Tasks for this exercise.
A) Answer these three questions using the blog post:
(i) At which college did the students launching the campaign study?
(ii) About how many internal company memos are the students protesting efforts to block links to?
(iii) Which newspaper printed the article quoted in the blog post?
B) Resume the blog post on Diebold and the White House leaks, continuing from the point where it stops.

Selection.
== == ==
Electronic civil disobedience

A group of students at Swarthmore College in Pennsylvania has launched an “electronic civil disobedience” campaign against voting machine maker Diebold Election Systems.

The students are protesting efforts by Diebold to prevent them and other website owners from linking to some 15,000 internal company memos that reveal the company was aware of security flaws in its e-voting software for years but sold the faulty systems to states anyway. The memos were leaked to voting activists and journalists by a hacker who broke into an insecure Diebold FTP server in March.

Diebold has been sending out cease-and-desist letters to force websites and ISPs to take down the memos, which the company says were stolen from its server in violation of copyright law. It has been using the Digital Millennium Copyright Act, or DMCA, to force ISPs to take down sites hosting the memos or sites containing links to the memos.

These memos really need to stay available — the systems that Diebold is pushing are not secure, and are ripe for exploitation and hacking. This is not what we need in our voting process, and Diebold’s repeated attempts to stifle their own shoddy practices needs to be made known.

More information on the memos and the campaign can also be found at Why War?

Sources said…

This is truly a masterful piece of writing — from an article in the Philadelphia Inquirer:

Concerned about the appearance of disarray and feuding within his administration as well as growing resistance to his policies in Iraq, President Bush – living up to his recent declaration that he is in charge – told his top officials to “stop the leaks” to the media, or else.

News of Bush’s order leaked almost immediately.

Bush told his senior aides Tuesday that he “didn’t want to see any stories” quoting unnamed administration officials in the media anymore, and that if he did, there would be consequences, said a senior administration official who asked that his name not be used.

Worthy of The Onion, only from a real newspaper. I love it.

(via Mathew Gross)
== == ==
Recorded information.
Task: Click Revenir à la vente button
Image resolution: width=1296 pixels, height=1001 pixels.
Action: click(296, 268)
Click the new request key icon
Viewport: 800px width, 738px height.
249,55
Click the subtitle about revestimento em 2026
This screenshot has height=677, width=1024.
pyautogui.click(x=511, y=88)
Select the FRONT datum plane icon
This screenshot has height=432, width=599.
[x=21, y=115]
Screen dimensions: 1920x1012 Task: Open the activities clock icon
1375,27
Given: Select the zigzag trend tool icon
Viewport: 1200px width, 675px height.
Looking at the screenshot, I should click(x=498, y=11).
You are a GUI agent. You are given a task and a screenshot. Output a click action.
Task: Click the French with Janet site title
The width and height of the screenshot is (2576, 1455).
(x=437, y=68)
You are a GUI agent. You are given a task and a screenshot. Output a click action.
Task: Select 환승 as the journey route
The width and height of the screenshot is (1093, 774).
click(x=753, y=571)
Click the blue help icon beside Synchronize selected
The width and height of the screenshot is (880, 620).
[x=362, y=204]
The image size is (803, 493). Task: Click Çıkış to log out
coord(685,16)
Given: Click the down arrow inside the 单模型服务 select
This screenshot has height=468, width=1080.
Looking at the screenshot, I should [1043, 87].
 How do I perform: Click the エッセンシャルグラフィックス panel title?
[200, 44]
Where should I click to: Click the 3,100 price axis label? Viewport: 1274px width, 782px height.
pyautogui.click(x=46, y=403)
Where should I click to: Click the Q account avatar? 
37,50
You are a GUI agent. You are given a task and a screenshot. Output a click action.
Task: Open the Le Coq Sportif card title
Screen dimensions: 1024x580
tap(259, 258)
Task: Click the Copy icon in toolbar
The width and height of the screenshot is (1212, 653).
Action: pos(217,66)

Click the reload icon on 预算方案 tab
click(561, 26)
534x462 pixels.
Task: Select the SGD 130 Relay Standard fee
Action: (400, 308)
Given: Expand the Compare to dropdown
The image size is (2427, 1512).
== == ==
Task-by-task outputs.
A)
(i) Swarthmore College in Pennsylvania.
(ii) Some 15,000.
(iii) The Philadelphia Inquirer.

B)
Welcome to America — now go home.

The love story of Trevor Hughes and his fiancee began in an elementary school in the Himalayan foothills.

They were “global nomads.” He was a diplomat’s son. She the daughter of missionaries. They lived in Asia, attended school together, fell in love and want to get married in June.

But when Hughes’ fiancee, a German national, tried to visit him on a six-month tourist visa Monday, she was detained in Atlanta, handcuffed, jailed–even stripped of her diamond engagement ring.

Then, after 20 hours without food, she was put on a plane and shipped back to Stuttgart.

“This isn’t the America I fought for,” said Hughes, who served in the Navy and U.S. diplomatic corps. “You don’t expect that from a great country like ours.”

Land of the Free?: Turned away at the border

(via Cory Doctorow)

Help Bush flush out the leak!

Our dear Pres. Bush is apparently having some difficulties with the task of narrowing down just who in his staff would have been so underhanded as to leak Valerie Plame’s name and CIA affiliation to the press. However, we can help!

President Bush told the press on Tuesday that he doesn’t “have any idea” whether the senior administration officials who blew a CIA operative’s cover will ever be found. But if he just asked his staff to sign a legally binding affidavit confirming that they weren’t involved, and referred anyone who wouldn’t to the FBI, it’s possible he could flush out the perpetrators in a day. To date, the President hasn’t even discussed this matter with his staff.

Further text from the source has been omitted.